Indeed, by covering his ears, Aguirre exercised individual autonomy within the context of Free Speech Rights which, in this case, is the Right Against Compelled Listening. He actually had several choices. First, to stand up and object. This would have rudely interrupted Santiago. Besides, he was prohibited from doing it. Second, to stand up and ask permission to leave. This would have rudely interrupted Santiago and definitely be perceived as being discourteous. Third, cover his ears. This would neither cause any disturbance nor interruption. He was also defending his dignity, respect and self-esteem by not being forced to listen to more abusive language.

For being cited for contempt, Aguirre faced a possible fine plus up to ten days in jail.

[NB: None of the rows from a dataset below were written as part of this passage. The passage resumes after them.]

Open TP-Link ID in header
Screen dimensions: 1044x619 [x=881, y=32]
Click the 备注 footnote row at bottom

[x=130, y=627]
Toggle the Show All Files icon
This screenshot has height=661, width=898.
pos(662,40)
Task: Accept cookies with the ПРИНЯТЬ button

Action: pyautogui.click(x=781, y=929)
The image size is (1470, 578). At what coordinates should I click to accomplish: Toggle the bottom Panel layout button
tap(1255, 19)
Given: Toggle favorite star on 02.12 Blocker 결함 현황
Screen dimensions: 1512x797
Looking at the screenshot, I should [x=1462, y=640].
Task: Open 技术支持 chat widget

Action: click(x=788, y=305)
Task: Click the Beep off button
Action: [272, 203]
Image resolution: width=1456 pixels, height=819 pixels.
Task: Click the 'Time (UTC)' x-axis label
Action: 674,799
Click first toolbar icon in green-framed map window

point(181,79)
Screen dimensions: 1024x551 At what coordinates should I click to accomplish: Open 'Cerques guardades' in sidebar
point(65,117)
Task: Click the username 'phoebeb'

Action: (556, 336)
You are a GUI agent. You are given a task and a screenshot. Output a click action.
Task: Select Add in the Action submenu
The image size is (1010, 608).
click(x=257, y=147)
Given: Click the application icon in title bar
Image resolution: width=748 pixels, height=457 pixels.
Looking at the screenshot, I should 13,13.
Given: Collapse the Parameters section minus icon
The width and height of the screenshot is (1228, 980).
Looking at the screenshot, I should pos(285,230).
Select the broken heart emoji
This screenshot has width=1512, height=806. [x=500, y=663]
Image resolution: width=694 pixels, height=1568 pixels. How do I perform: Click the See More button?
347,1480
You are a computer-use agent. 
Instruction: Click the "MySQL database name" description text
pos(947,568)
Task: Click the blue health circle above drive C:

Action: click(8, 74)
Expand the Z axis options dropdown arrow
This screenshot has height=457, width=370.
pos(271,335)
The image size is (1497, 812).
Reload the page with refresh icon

Does he deserve it? What about Santiago’s bad behavior?

Punishing Aguirre would be adding INJURY to a series of INSULTS.

Eight out of ten in the social media favor Aguirre over Santiago. Senator Trillanes in a text message wrote, “A slap on the wrist would suffice.” He would have also stood up and defended himself if he was on the receiving end of Santiago’s scathing remarks.

Former Ambassador and National Labor Relations Commission (NLRC) Chairman Roy Seneres , Aguirre’s former classmate at San Beda law school delivered a good point. Aguirre was cited for contempt by the Senate but Santiago was never chided for calling the prosecutors “fools”.

“He and Santiago are in pari delicto (equally at fault). Both committed contemptuous behavior. Aguirre should not be punished unless Santiago is punished also. If the Senate can’t punish Santiago, they should not punish Aguirre either. The entire Senate would be committing a contemptuous act if they punish Aguirre only,” Seneres texted.

The Senate, after its caucus, in a display of good political wisdom and judgment, decided NOT to punish Aguirre.

My barber is a little more hopeful about the Senate and the Philippines!!!